UMBC ebiquity
Researchers install PAC-MAN on Sequoia voting machine w/o breaking seals

Researchers install PAC-MAN on Sequoia voting machine w/o breaking seals

Tim Finin, 12:25pm 23 August 2010

Here’s a new one for the DIY movement.

Security researchers J. Alex Haldeman and Ariel Feldman demonstrated PAC-MAC running on a Sequoia voting machine last week at the EVT/WOTE Workshop held at the USENIX Security conference in DC.

Amazingly, they were able to install the game on a Sequoia AVC Edge touch-screen DRE (direct-recording electronic) voting machine without breaking the original tamper-evident seals.

Here’s how they describe what they did on Haldeman’s web site:

What is the Sequoia AVC Edge?

It’s a touch-screen DRE (direct-recording electronic) voting machine. Like all DREs, it stores votes in a computer memory. In 2008, the AVC Edge was used in 161 jurisdictions with almost 9 million registered voters, including large parts of Louisiana, Missouri, Nevada, and Virginia, according to Verified Voting.

What’s inside the AVC Edge?

It has a 486 SLE processor and 32 MB of RAM—similar specs to a 20-year-old PC. The election software is stored on an internal CompactFlash memory card. Modifying it is as simple as removing the card and inserting it into a PC.

Wouldn’t seals expose any tampering?

We received the machine with the original tamper-evident seals intact. The software can be replaced without breaking any of these seals, simply by removing screws and opening the case.

How did you reprogram the machine?

The original election software used the psOS+ embedded operating system. We reformatted the memory card to boot DOS instead. (Update: Yes, it can also run Linux.) Challenges included remembering how to write a config.sys file and getting software to run without logical block addressing or a math coprocessor. The entire process took three afternoons.”

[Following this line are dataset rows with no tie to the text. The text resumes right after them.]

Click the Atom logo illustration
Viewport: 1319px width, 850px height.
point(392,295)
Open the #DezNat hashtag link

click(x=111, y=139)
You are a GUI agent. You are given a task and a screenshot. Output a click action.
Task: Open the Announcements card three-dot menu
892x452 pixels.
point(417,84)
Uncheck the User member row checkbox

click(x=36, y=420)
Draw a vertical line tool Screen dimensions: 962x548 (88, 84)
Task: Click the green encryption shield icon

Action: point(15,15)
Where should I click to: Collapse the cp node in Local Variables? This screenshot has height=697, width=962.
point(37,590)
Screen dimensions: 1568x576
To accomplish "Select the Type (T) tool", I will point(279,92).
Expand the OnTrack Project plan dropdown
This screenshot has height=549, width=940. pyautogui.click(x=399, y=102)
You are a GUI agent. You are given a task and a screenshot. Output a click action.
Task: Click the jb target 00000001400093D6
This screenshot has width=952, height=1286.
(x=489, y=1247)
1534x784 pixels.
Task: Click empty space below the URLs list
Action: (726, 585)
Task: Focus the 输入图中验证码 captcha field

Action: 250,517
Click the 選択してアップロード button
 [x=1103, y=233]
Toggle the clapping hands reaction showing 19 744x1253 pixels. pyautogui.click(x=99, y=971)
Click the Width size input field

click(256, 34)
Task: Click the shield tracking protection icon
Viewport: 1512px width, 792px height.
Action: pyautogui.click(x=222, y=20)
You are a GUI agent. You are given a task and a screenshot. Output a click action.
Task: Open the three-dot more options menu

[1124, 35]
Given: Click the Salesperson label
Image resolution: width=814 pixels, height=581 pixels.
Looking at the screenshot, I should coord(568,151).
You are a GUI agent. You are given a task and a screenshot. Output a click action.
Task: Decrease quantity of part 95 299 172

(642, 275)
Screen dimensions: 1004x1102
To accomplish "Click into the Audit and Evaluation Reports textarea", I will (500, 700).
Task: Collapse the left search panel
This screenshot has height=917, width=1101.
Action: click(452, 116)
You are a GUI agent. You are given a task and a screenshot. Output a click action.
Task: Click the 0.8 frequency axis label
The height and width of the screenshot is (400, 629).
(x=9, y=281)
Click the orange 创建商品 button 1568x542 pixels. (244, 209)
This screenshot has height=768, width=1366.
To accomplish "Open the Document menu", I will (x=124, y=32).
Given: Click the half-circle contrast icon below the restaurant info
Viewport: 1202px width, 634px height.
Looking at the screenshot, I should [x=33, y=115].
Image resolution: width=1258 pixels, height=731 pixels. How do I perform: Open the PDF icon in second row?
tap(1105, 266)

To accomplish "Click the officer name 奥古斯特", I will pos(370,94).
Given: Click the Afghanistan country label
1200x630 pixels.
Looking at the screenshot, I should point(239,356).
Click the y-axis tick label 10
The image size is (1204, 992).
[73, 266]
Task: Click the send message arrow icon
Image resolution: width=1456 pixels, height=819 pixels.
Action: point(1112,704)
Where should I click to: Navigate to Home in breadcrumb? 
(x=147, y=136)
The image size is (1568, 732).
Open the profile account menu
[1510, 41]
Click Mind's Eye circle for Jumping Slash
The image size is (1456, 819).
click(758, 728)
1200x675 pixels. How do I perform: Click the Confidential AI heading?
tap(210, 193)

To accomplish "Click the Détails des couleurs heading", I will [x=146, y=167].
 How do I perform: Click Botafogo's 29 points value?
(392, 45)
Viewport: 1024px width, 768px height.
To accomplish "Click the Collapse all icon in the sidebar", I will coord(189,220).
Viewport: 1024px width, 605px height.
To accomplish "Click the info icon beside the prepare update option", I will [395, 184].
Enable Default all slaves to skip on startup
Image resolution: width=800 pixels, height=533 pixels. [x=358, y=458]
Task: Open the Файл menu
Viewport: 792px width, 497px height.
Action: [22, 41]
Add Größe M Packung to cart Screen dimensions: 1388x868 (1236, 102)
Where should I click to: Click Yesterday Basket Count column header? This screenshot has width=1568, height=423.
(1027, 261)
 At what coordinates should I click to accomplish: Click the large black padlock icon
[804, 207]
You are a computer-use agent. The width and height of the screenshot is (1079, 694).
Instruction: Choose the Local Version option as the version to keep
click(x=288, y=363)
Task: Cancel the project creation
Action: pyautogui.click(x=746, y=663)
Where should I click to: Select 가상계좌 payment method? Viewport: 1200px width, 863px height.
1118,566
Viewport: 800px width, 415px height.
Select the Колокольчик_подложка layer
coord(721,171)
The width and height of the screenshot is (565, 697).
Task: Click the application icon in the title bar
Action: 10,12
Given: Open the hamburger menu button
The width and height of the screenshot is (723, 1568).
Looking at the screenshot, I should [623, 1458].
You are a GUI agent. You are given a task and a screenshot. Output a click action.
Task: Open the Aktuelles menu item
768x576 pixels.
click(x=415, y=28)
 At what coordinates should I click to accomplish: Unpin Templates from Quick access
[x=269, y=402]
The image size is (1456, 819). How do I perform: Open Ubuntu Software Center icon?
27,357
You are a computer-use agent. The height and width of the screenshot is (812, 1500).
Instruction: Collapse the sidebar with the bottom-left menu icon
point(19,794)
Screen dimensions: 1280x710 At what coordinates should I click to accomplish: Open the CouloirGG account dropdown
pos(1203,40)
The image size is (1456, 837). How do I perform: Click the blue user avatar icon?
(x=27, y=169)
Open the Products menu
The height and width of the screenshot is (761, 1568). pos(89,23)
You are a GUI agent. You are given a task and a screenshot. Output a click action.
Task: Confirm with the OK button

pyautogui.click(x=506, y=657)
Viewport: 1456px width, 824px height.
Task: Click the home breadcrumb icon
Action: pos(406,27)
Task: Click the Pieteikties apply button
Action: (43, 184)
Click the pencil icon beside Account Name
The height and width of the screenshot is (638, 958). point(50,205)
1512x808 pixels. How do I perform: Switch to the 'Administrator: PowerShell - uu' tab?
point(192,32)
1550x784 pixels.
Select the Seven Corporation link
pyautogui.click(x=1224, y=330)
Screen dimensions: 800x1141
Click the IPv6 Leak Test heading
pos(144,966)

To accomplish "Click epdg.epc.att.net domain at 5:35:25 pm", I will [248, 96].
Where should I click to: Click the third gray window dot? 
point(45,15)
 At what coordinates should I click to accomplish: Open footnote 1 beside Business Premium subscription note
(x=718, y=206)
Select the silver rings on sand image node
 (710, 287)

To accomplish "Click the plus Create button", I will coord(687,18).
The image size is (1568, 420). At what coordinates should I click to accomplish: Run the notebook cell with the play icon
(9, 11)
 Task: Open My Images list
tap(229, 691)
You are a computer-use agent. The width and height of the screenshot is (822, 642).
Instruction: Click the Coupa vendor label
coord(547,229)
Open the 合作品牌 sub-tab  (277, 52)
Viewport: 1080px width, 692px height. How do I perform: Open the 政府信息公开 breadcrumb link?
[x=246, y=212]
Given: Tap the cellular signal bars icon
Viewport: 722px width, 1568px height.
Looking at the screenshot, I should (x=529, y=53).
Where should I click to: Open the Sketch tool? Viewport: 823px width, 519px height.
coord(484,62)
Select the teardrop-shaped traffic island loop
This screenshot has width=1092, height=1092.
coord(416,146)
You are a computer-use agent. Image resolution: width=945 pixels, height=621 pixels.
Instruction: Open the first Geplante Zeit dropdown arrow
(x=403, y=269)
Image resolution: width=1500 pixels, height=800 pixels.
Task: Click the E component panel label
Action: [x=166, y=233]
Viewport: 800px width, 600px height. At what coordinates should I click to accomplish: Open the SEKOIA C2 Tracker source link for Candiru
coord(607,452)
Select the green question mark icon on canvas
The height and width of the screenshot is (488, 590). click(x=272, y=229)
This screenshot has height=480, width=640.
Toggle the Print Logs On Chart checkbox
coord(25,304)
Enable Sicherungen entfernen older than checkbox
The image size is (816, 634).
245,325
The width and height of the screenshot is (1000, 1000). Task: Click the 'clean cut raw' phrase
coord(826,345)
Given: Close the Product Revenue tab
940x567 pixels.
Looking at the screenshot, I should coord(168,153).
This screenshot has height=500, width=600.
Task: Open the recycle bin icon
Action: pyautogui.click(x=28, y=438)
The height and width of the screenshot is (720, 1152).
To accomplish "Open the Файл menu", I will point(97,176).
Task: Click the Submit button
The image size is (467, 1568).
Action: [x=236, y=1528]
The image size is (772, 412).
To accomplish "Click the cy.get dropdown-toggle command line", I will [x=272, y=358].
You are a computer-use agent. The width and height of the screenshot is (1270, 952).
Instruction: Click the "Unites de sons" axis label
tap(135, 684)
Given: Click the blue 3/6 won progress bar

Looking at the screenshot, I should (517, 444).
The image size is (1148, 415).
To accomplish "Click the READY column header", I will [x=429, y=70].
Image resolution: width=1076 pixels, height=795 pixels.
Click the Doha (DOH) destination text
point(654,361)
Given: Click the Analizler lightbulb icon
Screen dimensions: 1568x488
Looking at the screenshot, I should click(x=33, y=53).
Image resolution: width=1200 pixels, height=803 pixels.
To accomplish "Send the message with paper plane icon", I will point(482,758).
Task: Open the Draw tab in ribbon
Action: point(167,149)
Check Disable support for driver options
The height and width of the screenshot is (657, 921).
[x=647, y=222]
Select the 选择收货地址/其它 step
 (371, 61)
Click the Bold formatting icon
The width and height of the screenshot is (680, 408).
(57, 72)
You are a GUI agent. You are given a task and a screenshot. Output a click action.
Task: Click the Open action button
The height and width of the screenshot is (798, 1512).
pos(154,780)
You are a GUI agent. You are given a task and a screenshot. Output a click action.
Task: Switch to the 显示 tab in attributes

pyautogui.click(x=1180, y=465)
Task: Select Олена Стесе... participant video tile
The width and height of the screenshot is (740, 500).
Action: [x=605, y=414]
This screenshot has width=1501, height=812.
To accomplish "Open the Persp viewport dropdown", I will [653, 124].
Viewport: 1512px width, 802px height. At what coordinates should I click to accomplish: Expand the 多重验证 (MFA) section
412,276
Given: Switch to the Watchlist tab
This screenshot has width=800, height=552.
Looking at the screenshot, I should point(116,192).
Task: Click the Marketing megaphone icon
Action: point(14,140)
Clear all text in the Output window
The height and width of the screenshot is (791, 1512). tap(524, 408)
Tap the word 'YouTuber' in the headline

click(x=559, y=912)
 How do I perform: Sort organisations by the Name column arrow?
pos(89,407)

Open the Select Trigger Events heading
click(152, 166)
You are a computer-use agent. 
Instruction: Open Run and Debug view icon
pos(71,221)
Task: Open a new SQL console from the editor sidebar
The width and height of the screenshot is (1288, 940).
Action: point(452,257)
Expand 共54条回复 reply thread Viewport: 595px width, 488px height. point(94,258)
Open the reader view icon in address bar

You can find out more from the presentation slides from the EVT workshop, Practical AVC-Edge CompactFlash Modifications can Amuse Nerds. They sum up their study with the following conclusion.

“In conclusion, we feel our work represents the future of DREs. Now that we know how bad their security is, thousands of DREs will be decommissioned and sold by states over the next several years. Filling our landfills with these machines would be a terrible waste. Fortunately, they can be recycled as arcade machines, providing countless hours of amusement in the basements of the nations’ nerds.”